INTRODUÇÃO

O desenvolvimento do tema A Identidade dos Discípulos de Jesus tem por base a perícope Jo 13,33-35. Pretende-se realizar uma abordagem teológico-reflexiva sobre a questão levantada pela comunidade joanina, a respeito da vivência do "mandamento novo" dado por Jesus a seus discípulos.
O primeiro capítulo trata brevemente da intenção teológica do Evangelho Segundo São João, e de modo particular, da parte onde se encontra a perícope de interesse deste estudo. A turbulenta época de Jesus e os tempos críticos nos quais a redação do quarto evangelho foi concebida são rapidamente contextualizados para favorecer o entendimento do motivo que levou a comunidade frisar a temática do "amor". No segundo momento deste estudo, acontece a análise de Jo 13,33-35, lançando olhar sobre cada versículo de modo separado, sem que isto desfavoreça a sequência e conjunto da mensagem presente nesta pequena, porém rica passagem bíblica.
A consciência de Jesus sobre a chegada de sua Hora Final, faz com que Ele dispense recomendações aos discípulos para enfrentarem os acontecimentos que se seguirão e assumirem a identidade que lhes cabe, tornando-se testemunhas verdadeiras de Jesus Cristo, no meio do mundo.

A IDENTIDADE DOS DISCÍPULOS DE JESUS
Jo 13,33-35

I. A COMUNIDADE E O EVANGELHO DE JOÃO

1. A Intencionalidade Contida no Evangelho

O Evangelho Segundo São João não procura mostrar a biografia de Jesus; e sim, retrata a experiência da comunidade de fé e seu interesse teológico. O Prólogo (1,1-18) resume os principais pontos de interesse da comunidade joanina. Os conteúdos dos evangelhos sinóticos (Mateus, Marcos e Lucas) e das pregações do apóstolo Paulo, já são bem conhecidos por João. A concepção de seu evangelho busca o crescimento na fé e elabora um projeto de vida para a comunidade cristã, de modo a enfrentar e superar os momentos de crise.

Jesus fez, diante de seus discípulos, muitos outros sinais ainda que não se acham escritos neste livro.
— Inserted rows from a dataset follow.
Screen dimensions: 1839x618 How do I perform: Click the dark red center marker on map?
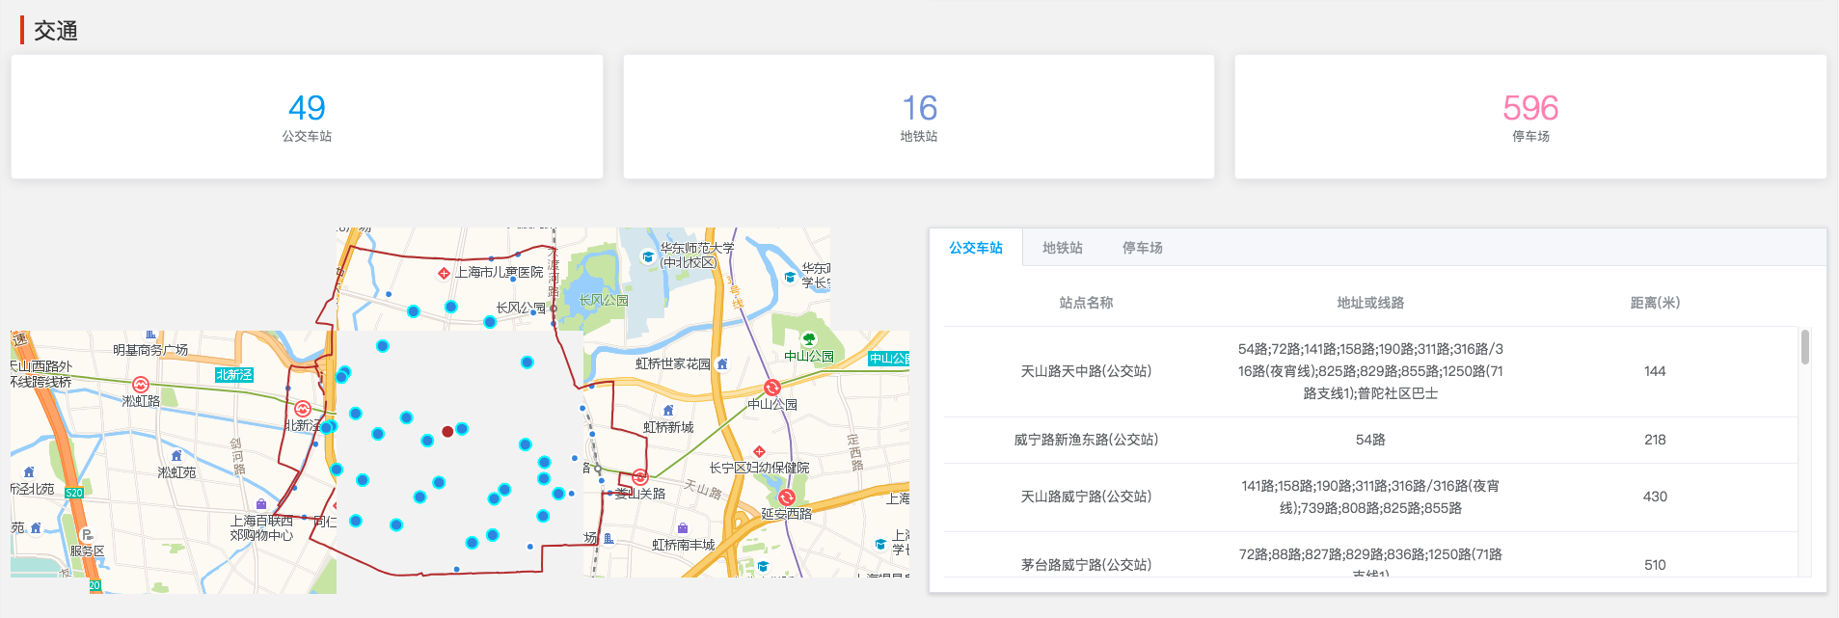point(447,431)
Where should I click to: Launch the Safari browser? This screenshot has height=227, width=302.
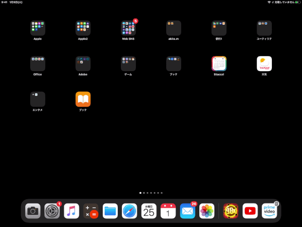(129, 211)

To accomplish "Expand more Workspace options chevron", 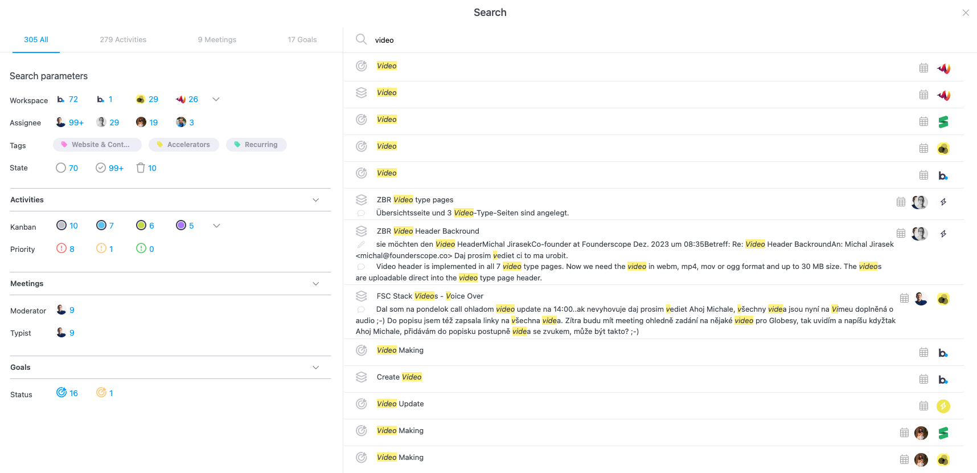I will pos(216,99).
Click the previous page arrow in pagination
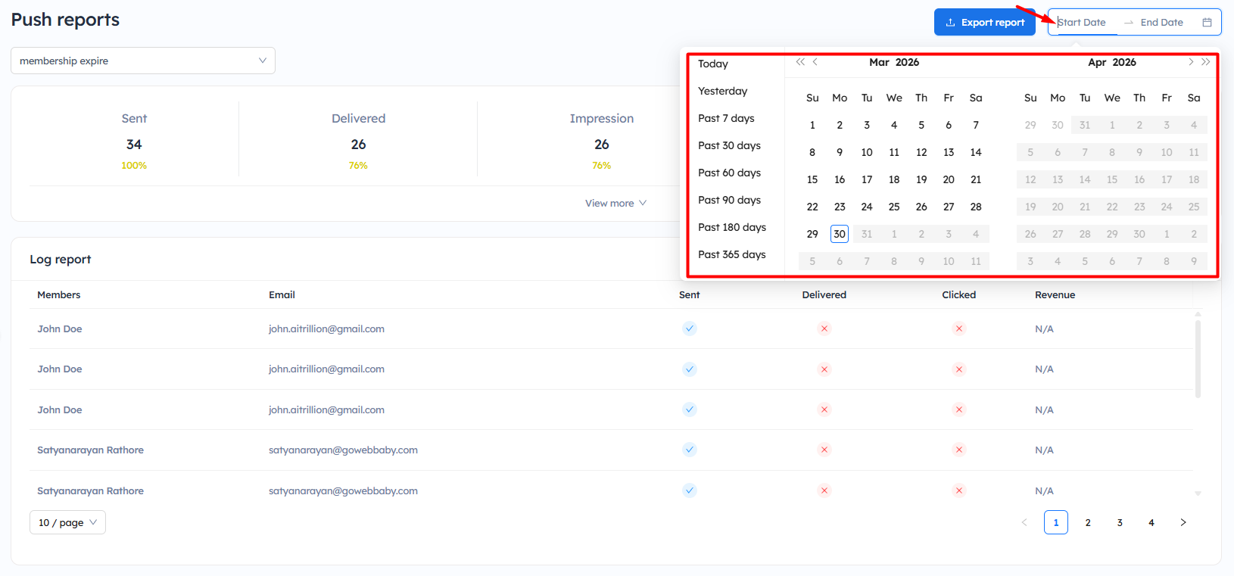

Esses, porém, foram escritos para crerdes que Jesus é o Cristo, o Filho de Deus, e para que, crendo, tenhais vida em seu nome (Jo 20,30-31).
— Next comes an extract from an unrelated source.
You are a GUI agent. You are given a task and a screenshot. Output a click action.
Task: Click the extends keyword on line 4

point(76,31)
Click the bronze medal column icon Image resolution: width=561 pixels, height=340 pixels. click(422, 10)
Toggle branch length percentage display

A intenção primeira deste evangelho, portanto, se apóia no desejo de "proclamar a fé em Jesus" para suscitá-la e fortalecê-la. O evangelista põe seu foco na pessoa de Jesus, buscando o sentido de sua vida, gestos e palavras, agora iluminados por sua paixão, morte e ressurreição; e é justamente aqui onde se encontra o cume da teologia de João.
A estrutura do Evangelho Segundo João coloca-o dividido em duas partes, além de seu prólogo, uma breve seção introdutória e o epílogo no final:

1,1-18 Prólogo
1,19-51 Seção introdutória
2,1 ? 19,42 1ª Parte: A obra do Messias
 2,1 ? 11,54: O Dia do Messias
 11,55 ? 19,42: A Hora Final
 11,55 ? 12,50 (Primeira seção: a opção perante o Messias)
 13,1 ? 17,26 (Segunda seção: a última Ceia e a nova comunidade)
 18,1 ? 19,42 (Terceira seção: a Paixão de Jesus)
20,1-31 2ª Parte: A nova criação
21,1-25 Epílogo

O texto que será tratado neste trabalho pertence à 1ª Parte, dentro do período da Hora Final (11,55 ? 19,42), na segunda seção (13,1 ? 17,26) quando Jesus fala a seus discípulos durante a última Ceia. A partir de Jo 13, inicia-se a "grande despedida" de Jesus e a perícope Jo 13,33-35, a que nos interessa, revela o mandamento que constitui a centralidade da vida comunitária fundada por Ele.


2. Tempos críticos

Na época de Jesus a fidelidade para com a identidade religiosa, sempre era posta à prova. Vigorava o Império Romano que colocava povos pagãos e o helenismo em contato direto com os judeus. Jesus, que pertencia ao "pequeno e desprezado" povo judeu, viveu e atuou neste contexto.
Depois da morte e ressurreição de Jesus, fatos importantes e novos conduziram a Palestina à outra realidade: a atividade missionária dos discípulos; o nascimento constante de comunidades de fé em Jesus Cristo; mudanças na estrutura do judaísmo; a redação de grande parte do Novo Testamento; a separação do cristianismo e do judaísmo, por volta do ano 90, devido divergências surgidas entre os dois grupos religiosos. Quando a concepção do Evangelho Segundo João foi finalizada, a Igreja cristã já caminhava sozinha.
O contexto redacional do quarto evangelho pode ter se formado com origem na Palestina, passagem por Antioquia e concretização na cidade de Éfeso, em fins do turbulento século I; inserido em um ambiente helênico e multicultural, no qual filosofias e religiões se encontravam. As desigualdades gritantes entre as classes existentes, característica própria dos grandes centros comerciais, era alimentada pela política do Império Romano. Judeus mantinham boa relação com o império, mas não simpatizavam os pagãos; cristãos conquistavam a admiração de muitos, mas não eram bem quistos pelos poderosos. Apesar de terem a mesma raiz, judeus e cristãos estavam mergulhados em uma relação conflitiva que afetava até mesmo a convivência entre os próprios discípulos. Este conflito transpassará praticamente todo o corpo do evangelho e servirá como pano de fundo para a teologia joanina.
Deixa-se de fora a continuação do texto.